RESIDENTIAL PROPERTY APPRAISALS
Our Residential Appraisal Methods
Our Residential Property Appraisers Follow Two Common Appraisal Methods:
SALES COMPARISON APPROACH
We’ll estimate a subject property’s market value by comparing it to similar properties that have sold within the same area. The properties used are called comparables, or comps. Since no two properties are exactly alike, our residential property appraisers will analyze the comparables to the subject property and then make the necessary adjustments to determine a range of value.
The cost approach is most useful for new construction, where the costs to build are estimated. Our certified appraiser will estimate how much it would cost to replace the structure if it were destroyed or damaged beyond repair. The appraiser estimates the land value and adds it to the replacement cost, less depreciation. Depreciation is the loss in value considering physical, functional and external factors.
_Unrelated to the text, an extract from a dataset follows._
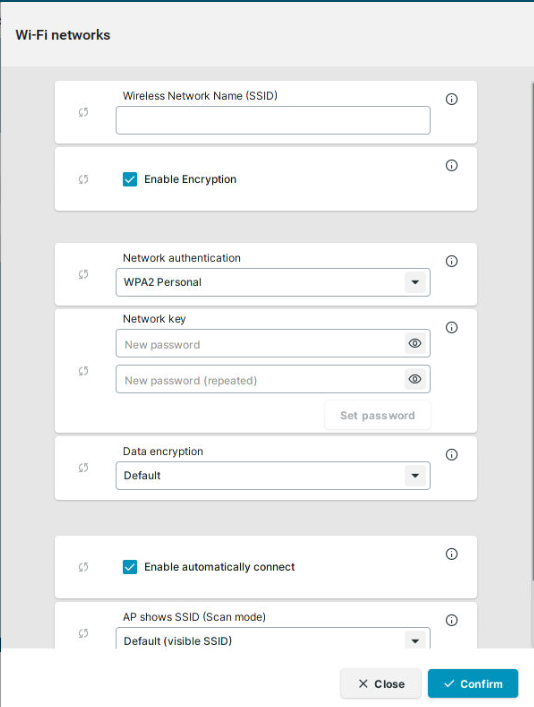
Task: Uncheck the Enable Encryption checkbox
Action: click(130, 179)
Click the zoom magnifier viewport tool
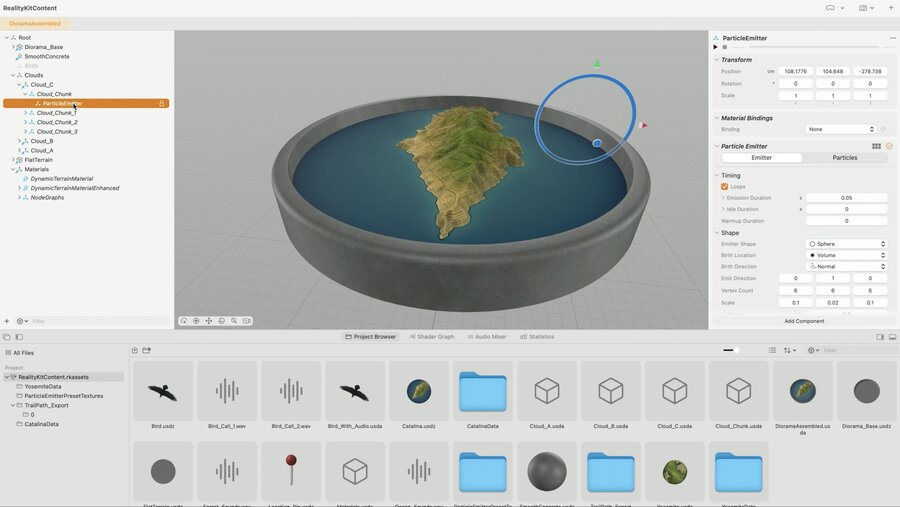This screenshot has width=900, height=507. click(234, 321)
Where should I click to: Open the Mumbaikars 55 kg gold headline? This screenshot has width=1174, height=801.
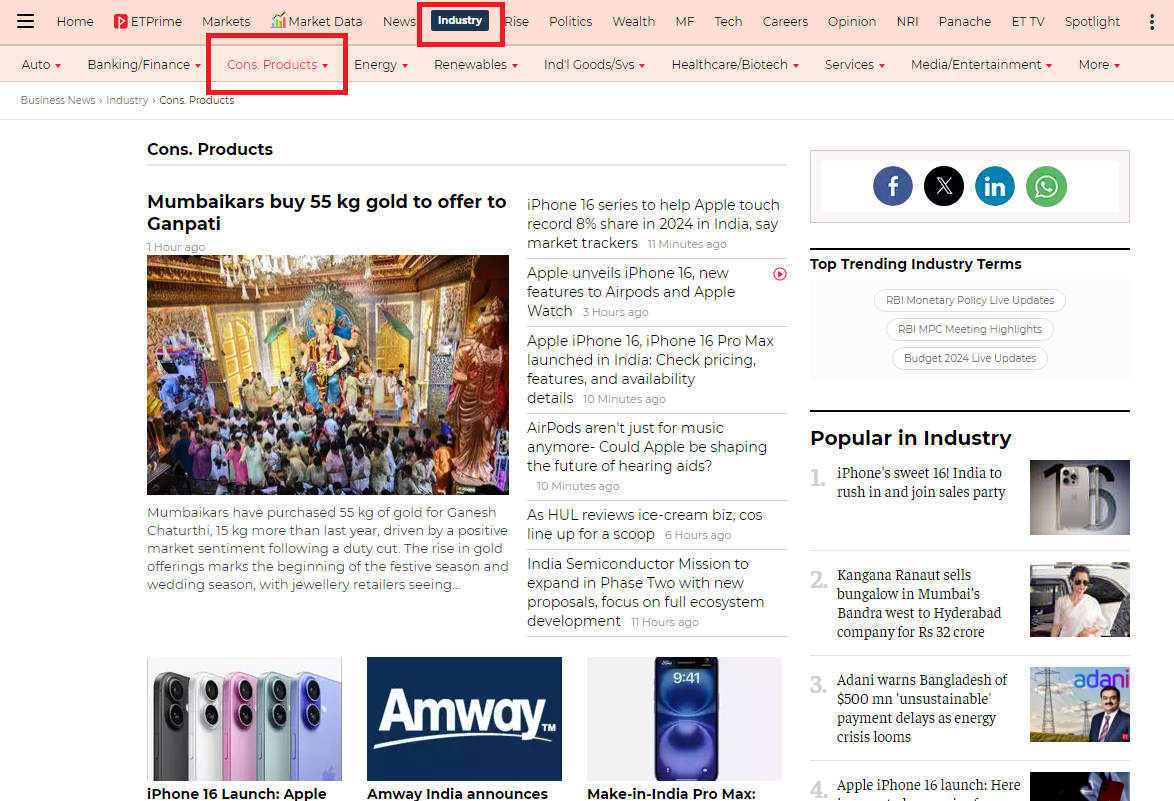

At Nicklas King McConahy, our residential property appraisers bring their expertise to:
- Single-Family Dwellings
- Small-Income Properties
- Vacant Land
- Farms and Farmland
- Recreational Land
- Land Development
Reports from Our Residential Property Appraisers Comply with all Federal and State Requirements, and include:
- A description of the property and its locale;
- An analysis of the “highest and best use” of the property;
- A cost analysis, if appropriate;
- Information regarding current real estate activity and/or market area trends; and
- An analysis of income potential.
What You’ll See on Our Residential Appraisal Report
Nicklas King McConahy provides a very detailed appraisal report that includes:
- Details about the subject property, along with side-by-side comparisons with three similar properties;
- An evaluation of the overall real estate market in the area;
- Statements about issues the appraiser feels are harmful to the property’s value, such as poor access and other factors;
- Notations about seriously flawed characteristics, such as a crumbling foundation;
- An estimate of the average marketing time for the property; and
- A description of the subject neighborhood (a development, stand-alone acreage, etc.).